• Problem details
Could you write out the lines below as a numbered list, skipping blank lines and leaving the pictures out?
+++ Supplied entries
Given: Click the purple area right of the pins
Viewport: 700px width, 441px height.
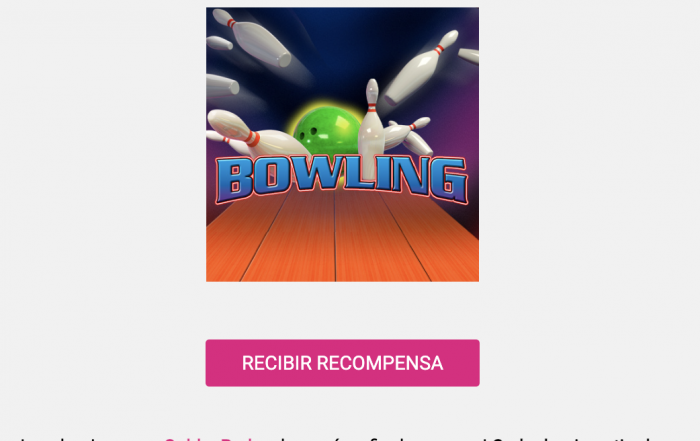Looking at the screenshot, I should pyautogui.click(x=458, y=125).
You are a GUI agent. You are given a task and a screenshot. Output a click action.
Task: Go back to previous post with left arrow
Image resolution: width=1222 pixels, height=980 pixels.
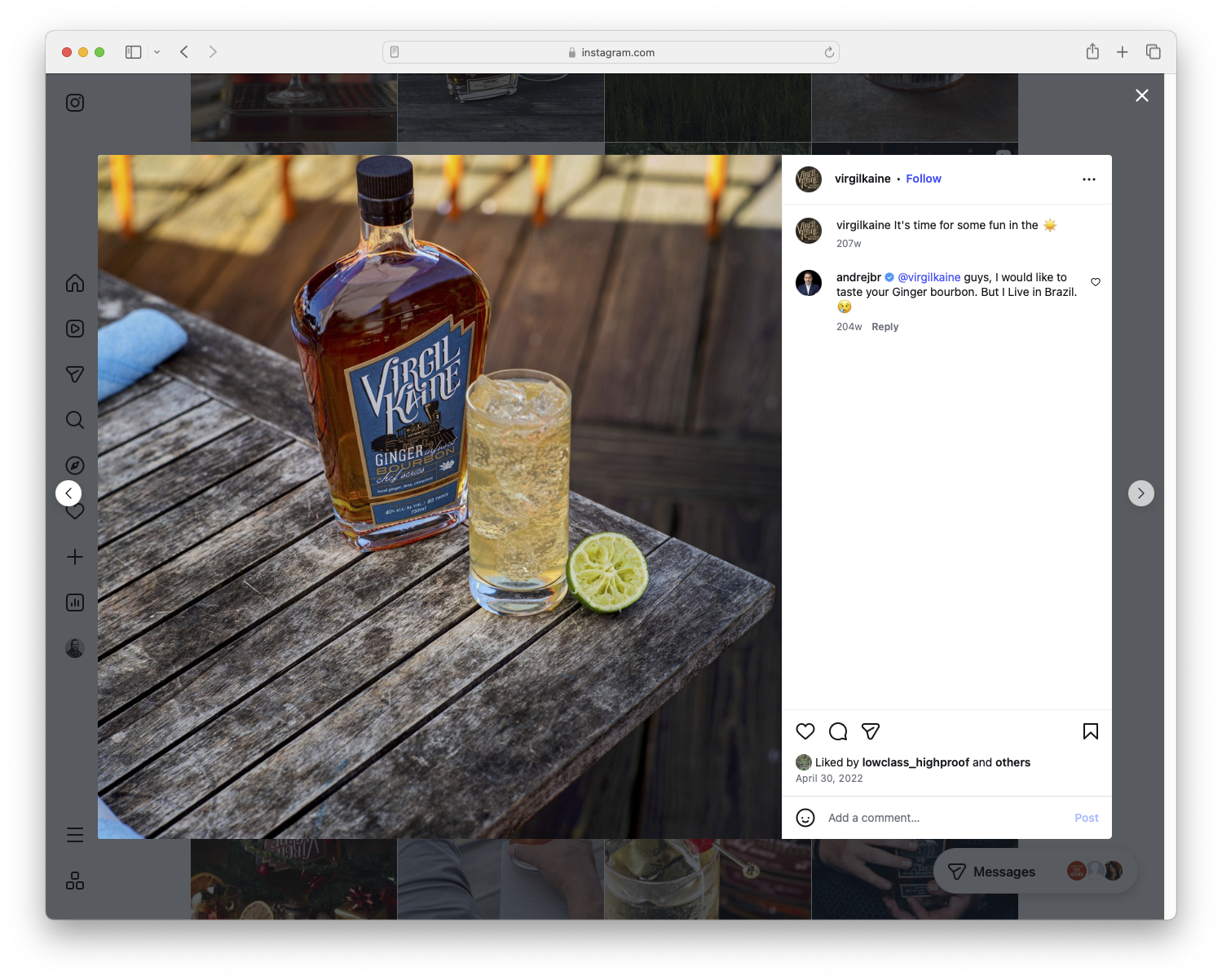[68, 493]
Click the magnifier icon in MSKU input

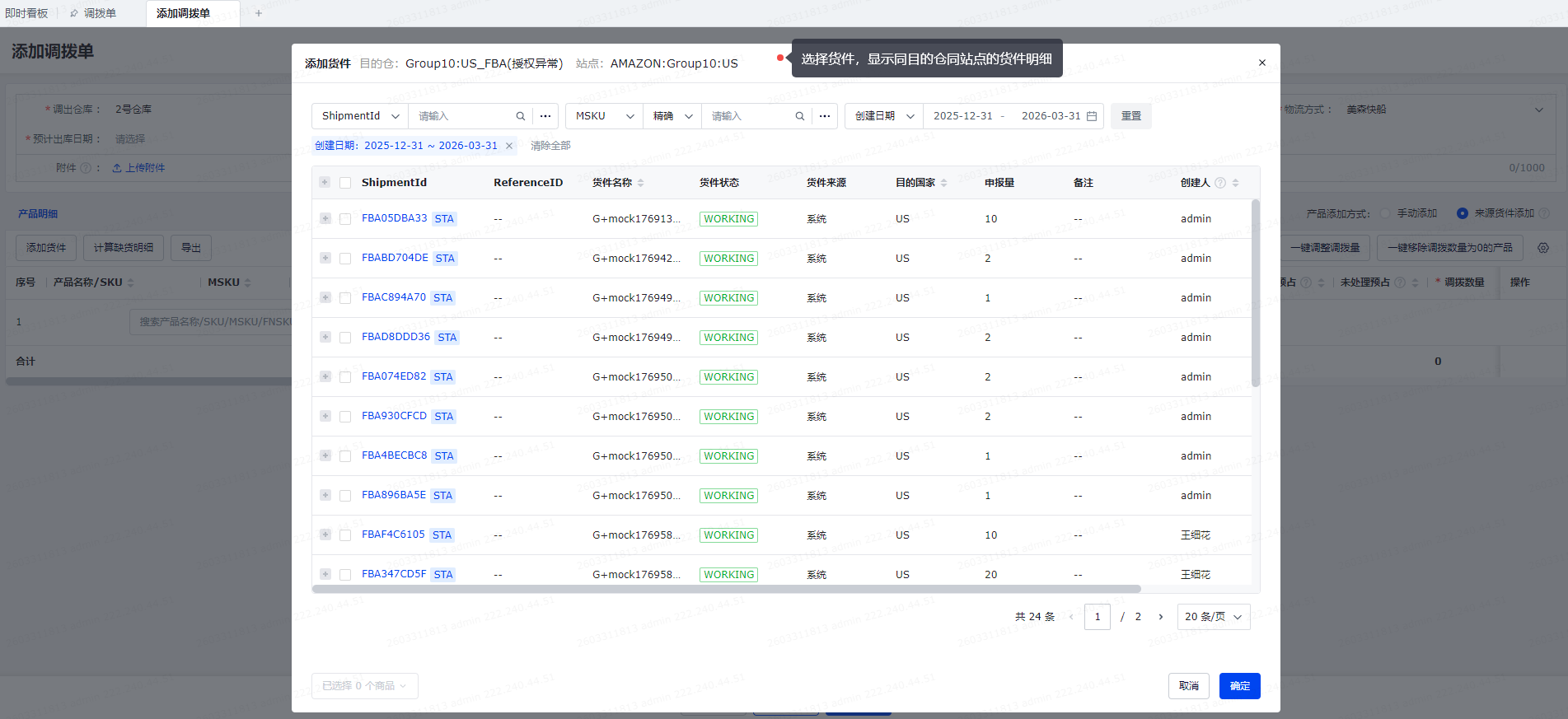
++++++
• Full output
1. Given: Click the purple area right of the pins
2. Viewport: 700px width, 441px height.
3. Looking at the screenshot, I should pyautogui.click(x=458, y=125).
4. You are a GUI agent. You are given a task and a screenshot. Output a click action.
5. Task: Go back to previous post with left arrow
6. Image resolution: width=1222 pixels, height=980 pixels.
7. [68, 493]
8. Click the magnifier icon in MSKU input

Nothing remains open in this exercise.